Segment Open

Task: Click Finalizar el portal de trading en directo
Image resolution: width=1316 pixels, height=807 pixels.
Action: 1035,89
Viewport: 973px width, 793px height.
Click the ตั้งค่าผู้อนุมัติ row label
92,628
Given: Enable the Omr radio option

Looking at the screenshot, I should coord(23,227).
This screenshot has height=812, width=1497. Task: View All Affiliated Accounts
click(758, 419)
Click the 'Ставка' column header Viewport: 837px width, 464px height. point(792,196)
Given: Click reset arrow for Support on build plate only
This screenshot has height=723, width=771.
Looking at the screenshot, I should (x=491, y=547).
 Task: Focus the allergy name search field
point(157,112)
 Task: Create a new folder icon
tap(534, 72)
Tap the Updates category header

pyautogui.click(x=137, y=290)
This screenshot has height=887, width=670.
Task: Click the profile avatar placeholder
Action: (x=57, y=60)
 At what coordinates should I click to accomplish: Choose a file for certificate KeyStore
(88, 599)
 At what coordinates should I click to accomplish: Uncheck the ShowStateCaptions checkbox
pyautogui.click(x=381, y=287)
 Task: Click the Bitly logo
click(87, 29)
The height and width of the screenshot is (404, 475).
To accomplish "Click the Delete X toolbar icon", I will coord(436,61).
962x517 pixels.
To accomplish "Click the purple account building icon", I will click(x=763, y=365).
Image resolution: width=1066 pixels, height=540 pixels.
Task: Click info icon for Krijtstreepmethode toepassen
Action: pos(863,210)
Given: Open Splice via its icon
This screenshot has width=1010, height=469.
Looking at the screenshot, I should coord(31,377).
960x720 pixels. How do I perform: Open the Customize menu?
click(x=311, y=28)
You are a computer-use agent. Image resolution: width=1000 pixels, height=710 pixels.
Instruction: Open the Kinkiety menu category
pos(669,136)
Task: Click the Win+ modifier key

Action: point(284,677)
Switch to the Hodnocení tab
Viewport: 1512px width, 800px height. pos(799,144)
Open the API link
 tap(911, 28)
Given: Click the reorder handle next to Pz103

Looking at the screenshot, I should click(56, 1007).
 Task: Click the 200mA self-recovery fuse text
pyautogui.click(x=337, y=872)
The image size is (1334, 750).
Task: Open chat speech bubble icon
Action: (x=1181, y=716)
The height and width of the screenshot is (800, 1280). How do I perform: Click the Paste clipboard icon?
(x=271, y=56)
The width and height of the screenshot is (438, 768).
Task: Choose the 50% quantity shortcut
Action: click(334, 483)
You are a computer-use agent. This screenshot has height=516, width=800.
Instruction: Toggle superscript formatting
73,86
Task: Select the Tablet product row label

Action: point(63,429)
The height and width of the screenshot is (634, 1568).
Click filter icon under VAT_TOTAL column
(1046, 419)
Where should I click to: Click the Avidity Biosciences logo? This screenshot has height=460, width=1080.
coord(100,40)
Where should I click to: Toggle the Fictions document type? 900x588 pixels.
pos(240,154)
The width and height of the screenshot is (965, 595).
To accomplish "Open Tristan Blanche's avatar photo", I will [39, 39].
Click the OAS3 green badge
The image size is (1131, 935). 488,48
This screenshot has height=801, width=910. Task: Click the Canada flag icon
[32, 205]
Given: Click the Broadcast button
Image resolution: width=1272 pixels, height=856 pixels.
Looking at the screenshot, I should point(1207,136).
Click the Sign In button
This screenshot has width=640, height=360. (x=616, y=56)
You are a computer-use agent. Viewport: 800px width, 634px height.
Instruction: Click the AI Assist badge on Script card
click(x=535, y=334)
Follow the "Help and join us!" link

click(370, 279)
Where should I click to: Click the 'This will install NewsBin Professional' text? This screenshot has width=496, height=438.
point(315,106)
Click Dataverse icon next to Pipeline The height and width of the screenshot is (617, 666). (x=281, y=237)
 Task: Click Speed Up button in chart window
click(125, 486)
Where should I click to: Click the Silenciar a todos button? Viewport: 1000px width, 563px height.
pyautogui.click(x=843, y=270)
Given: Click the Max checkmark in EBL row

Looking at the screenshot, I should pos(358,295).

Segment Closed

Work instructions: Whenever the word "agent" shows up in a line of the entries, list that line.

Exercise answer:
You are a computer-use agent. Image resolution: width=1000 pixels, height=710 pixels.
You are a computer-use agent. This screenshot has height=516, width=800.
You are a computer-use agent. Viewport: 800px width, 634px height.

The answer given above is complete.